Mike also generated a list of pitchers who had the least and most vertical movement on their fastballs from 2008-2010:
Keep in mind that these numbers do not simply represent the break on the pitch—location plays a role as well. Throwing fastballs high in the strike zone makes them play up, or "hop." Throwing sinkers low makes them "heavier" and harder to elevate. Looking at standard PITCHf/x break values for fastballs and sinkers makes it difficult to distinguish pitchers who primarily ply their trade with one from those who rely upon the other, but this method clearly differentiates between the two breeds.
So what ramifications does our new frame of reference for looking at pitches have? A lot, actually. We can now understand why “hanging” pitches seem to hang: they are literally moving downward more slowly than a pitch thrown low, which makes them easier to hit. If they are descending at a nice -7 degree slope, they are likely to get clobbered.
We can also see the effect of pitching from different sides of the rubber. If you want to play up your breaking stuff, then move to the arm side. If you want to enhance your faster stuff, then move to the glove side. Would it make sense for a pitcher to shift his position on the rubber based on the batter and the upcoming pitch? Probably not. For one thing, he'd be tipping off his strategy. More importantly, doing so would probably hamper his control; it's hard enough to hit the target from a stationary base. That said, a slider-throwing LOOGY (left-handed relief specialist) might want to stand at the left edge of the pitching rubber to get the most out of his primary weapon.
Here’s an amazing graph that Mike made using our batter reference point analysis by bucketing all Tim Lincecum pitches captured by PITCHf/x over the last four seasons by their vertical component velocities. The y-axis is the frequency of each bucketed group.
Let’s call that vertical dotted line the “meatball” line. It corresponds to the dreaded -7 degree descent angle, so the closer a pitch was to that line, the easier it was to hit. We can see that Lincecum’s 2008 and 2009 seasons were almost identical and represented a marked improvement over his 2007 rookie campaign, since the largest groupings of pitches in 2008 and 2009 were farther away from the “meatball” line than the 2007 hump. By 2010, Lincecum looked like a completely different pitcher: the fastball bump on the right side had disappeared, and he started throwing more sinking pitches. He still threw a lower proportion of “meatball” pitches than he had in 2007 (which is good), but more than he had during 2008 and 2009. I’d say that this graph suggests that Lincecum has lost some ability; he certainly wasn’t pumping the high heat like he used to in 2010. As cool as this Lincecum graph is, we’re just scratching the surface here. Making the batter the reference point opens up an entirely new avenue of analysis using PITCHf/x data.
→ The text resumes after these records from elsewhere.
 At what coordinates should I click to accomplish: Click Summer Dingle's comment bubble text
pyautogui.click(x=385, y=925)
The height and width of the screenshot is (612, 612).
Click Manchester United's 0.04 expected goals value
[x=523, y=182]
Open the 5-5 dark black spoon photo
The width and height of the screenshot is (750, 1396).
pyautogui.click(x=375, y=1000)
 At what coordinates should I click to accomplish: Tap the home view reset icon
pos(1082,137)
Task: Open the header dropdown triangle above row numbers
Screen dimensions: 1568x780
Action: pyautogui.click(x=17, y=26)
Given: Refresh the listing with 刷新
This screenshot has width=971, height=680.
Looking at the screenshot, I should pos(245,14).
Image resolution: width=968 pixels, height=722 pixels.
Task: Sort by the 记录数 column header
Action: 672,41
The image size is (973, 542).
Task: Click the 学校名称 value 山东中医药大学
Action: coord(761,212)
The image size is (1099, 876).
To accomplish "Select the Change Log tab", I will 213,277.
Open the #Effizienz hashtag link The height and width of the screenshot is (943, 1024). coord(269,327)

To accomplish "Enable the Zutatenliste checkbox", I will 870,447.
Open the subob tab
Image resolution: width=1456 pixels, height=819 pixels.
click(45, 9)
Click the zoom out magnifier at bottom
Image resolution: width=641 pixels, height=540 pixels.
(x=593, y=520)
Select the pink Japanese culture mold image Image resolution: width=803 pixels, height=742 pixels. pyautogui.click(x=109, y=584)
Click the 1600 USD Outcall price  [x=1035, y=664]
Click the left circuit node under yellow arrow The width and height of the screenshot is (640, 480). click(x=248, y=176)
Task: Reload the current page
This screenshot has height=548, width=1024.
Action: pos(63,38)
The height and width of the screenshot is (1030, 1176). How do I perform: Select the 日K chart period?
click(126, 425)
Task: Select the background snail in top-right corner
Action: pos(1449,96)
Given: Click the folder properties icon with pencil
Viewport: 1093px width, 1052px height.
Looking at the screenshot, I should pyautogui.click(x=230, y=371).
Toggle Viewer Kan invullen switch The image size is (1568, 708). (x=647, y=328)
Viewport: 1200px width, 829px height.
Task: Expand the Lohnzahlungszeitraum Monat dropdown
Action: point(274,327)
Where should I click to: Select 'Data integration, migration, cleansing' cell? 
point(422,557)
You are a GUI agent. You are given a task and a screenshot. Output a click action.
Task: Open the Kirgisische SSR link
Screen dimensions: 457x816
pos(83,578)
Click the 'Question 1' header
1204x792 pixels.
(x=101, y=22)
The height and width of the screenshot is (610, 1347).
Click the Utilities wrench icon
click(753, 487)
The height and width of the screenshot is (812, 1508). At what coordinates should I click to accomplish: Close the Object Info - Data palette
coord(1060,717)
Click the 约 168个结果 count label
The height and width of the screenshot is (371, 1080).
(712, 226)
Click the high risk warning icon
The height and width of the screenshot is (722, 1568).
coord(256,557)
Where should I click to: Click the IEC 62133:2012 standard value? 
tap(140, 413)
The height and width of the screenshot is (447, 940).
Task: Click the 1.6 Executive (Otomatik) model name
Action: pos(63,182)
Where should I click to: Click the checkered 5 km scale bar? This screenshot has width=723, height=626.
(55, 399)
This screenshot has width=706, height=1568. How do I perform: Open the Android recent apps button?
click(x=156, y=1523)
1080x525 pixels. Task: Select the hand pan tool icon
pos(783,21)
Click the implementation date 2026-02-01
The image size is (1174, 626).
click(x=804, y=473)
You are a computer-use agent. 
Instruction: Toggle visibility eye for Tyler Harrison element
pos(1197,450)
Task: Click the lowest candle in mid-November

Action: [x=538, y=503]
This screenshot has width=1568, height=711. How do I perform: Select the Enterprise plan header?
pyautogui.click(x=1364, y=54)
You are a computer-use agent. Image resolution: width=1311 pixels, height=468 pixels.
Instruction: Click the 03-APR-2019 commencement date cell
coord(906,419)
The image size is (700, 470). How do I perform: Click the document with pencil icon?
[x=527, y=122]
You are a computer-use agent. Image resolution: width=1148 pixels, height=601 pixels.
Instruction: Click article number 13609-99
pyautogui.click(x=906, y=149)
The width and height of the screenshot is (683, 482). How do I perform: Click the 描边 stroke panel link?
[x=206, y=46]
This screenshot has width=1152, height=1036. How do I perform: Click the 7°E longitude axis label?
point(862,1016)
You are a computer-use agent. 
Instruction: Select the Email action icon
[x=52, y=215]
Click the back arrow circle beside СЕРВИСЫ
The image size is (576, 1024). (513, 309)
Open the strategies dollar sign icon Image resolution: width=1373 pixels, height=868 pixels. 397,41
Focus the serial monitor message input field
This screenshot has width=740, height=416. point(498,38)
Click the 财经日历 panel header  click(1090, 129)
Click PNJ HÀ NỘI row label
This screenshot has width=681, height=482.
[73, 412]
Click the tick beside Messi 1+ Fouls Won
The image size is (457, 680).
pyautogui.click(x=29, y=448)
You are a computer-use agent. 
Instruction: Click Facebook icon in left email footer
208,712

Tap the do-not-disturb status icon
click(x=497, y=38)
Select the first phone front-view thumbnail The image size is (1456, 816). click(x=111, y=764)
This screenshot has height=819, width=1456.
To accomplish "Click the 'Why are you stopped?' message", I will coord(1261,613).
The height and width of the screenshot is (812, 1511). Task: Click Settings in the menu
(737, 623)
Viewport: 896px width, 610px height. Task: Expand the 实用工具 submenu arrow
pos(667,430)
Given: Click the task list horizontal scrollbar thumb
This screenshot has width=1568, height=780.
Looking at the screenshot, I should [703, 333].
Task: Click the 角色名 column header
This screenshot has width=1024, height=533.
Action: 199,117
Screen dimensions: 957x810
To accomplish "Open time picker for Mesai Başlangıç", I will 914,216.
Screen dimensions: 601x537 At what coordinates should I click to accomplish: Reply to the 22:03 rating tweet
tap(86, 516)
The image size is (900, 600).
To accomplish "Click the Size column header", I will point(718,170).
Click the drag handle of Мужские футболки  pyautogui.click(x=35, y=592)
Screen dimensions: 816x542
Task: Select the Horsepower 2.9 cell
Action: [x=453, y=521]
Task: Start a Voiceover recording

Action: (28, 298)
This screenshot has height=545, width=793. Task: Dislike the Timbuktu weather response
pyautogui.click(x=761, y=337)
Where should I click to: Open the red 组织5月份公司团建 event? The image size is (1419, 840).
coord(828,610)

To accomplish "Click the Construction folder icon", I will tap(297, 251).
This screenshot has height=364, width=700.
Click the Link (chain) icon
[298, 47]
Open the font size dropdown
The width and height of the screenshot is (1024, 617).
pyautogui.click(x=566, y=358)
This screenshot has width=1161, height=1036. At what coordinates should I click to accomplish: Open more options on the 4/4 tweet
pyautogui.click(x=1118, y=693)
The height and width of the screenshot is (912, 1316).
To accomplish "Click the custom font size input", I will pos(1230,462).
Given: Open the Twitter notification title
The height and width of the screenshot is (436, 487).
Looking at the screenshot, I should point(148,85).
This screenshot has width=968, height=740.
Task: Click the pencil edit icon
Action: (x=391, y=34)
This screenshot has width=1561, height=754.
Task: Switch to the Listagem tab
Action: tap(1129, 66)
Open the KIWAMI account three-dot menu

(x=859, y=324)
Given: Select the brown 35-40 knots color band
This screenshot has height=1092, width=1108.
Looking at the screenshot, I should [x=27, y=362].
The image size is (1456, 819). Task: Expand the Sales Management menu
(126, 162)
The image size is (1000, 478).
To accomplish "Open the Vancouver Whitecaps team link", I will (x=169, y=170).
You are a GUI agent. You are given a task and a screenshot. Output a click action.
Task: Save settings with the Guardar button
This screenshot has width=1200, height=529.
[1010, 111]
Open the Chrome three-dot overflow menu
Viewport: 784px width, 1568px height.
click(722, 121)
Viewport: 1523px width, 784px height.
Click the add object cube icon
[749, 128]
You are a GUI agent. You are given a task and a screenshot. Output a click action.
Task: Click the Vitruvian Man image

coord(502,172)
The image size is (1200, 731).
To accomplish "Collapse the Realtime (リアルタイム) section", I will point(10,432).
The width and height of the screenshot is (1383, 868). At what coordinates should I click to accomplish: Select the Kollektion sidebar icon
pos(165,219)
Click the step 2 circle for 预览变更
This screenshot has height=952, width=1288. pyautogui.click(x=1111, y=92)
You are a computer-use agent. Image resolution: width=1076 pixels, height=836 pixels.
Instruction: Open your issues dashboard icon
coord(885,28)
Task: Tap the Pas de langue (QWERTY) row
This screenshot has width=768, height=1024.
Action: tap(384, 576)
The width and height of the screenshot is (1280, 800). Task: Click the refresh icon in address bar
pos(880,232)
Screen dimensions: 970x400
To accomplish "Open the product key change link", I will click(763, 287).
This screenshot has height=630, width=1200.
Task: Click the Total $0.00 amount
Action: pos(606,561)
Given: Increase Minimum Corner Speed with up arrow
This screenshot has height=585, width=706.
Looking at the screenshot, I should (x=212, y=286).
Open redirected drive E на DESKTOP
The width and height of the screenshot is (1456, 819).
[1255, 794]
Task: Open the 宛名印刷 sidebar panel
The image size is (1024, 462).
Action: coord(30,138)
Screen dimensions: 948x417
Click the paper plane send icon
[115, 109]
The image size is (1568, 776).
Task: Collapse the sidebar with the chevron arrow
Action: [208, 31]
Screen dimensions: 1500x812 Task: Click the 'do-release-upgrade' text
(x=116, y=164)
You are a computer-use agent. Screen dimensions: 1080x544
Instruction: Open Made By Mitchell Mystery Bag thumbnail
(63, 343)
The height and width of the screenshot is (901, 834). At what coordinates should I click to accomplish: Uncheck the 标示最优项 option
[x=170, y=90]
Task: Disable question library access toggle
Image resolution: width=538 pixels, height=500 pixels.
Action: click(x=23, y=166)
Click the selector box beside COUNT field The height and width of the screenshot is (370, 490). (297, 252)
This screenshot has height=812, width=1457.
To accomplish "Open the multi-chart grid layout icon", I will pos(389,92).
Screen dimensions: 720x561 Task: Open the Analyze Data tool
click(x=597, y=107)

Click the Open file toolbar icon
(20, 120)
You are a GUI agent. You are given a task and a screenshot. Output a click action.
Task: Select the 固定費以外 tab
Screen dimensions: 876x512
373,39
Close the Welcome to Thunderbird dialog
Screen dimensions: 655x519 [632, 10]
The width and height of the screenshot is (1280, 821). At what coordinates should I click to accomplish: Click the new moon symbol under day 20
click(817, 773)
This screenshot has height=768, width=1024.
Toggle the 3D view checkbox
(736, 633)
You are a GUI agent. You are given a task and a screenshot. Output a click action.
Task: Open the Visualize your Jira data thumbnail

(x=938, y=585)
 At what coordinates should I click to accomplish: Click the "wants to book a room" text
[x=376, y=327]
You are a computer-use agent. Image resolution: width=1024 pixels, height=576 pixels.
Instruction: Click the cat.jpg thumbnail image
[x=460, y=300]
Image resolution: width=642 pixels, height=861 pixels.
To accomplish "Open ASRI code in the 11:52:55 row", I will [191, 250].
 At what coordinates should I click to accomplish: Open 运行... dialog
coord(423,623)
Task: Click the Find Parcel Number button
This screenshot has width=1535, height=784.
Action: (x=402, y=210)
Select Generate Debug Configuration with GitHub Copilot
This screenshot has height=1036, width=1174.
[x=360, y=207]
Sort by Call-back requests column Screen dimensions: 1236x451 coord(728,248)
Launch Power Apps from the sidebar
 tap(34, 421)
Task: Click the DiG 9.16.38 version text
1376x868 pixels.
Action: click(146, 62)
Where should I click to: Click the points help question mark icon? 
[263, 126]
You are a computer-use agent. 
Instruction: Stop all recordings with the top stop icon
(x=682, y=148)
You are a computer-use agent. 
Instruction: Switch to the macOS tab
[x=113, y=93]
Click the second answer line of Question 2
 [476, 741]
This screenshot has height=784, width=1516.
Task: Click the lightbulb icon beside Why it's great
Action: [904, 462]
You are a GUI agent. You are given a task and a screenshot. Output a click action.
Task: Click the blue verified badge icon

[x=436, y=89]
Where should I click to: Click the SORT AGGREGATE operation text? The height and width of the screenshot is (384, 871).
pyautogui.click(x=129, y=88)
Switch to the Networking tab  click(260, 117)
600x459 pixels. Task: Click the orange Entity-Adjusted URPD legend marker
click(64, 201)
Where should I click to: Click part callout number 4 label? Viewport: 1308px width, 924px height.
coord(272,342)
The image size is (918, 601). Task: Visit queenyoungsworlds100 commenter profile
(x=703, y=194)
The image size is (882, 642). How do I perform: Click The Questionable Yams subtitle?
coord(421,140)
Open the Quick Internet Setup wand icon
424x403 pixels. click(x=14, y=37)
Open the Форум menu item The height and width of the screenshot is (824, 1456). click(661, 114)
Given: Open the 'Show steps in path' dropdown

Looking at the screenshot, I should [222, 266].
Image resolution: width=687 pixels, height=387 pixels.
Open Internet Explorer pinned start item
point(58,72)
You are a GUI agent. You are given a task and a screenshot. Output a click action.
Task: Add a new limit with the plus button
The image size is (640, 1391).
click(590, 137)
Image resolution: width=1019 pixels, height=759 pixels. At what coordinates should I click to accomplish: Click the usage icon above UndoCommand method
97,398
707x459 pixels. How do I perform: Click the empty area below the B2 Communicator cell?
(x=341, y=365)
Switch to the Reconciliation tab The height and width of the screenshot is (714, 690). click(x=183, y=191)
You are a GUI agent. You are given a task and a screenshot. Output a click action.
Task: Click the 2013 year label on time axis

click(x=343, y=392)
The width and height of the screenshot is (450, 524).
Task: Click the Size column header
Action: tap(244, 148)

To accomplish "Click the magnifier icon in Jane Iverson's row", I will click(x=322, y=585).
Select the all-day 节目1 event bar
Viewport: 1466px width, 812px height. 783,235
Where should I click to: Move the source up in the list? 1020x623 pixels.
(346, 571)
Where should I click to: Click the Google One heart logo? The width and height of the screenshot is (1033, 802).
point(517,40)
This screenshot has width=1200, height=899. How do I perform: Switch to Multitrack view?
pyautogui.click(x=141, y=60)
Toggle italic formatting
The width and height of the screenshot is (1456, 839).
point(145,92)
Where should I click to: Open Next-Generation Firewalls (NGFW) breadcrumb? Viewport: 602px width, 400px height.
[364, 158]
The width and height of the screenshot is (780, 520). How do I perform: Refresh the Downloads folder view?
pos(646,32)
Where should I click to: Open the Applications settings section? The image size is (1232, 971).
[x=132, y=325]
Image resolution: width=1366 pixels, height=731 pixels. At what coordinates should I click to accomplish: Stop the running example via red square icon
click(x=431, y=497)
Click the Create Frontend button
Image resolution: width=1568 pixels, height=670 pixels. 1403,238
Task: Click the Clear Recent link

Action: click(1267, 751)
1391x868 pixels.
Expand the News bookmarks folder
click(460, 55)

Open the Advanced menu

So in the final analysis, is a fastball a straight pitch? From the batter’s frame of reference, absolutely. Even though it has plenty of break according to standard PITCHf/x measurements, that break works to counteract both the natural offset of the release point and the downward effect of gravity. A slider does neither and appears pretty nasty as a result. In order to accurately evaluate a pitch, we have to look at it the way a batter does.
This piece expands upon a Powerpoint presentation I delivered with Mike Fast at the 2010 PITCHf/x conference. Many thanks to Mike, whose input and assistance with the data made this analysis possible.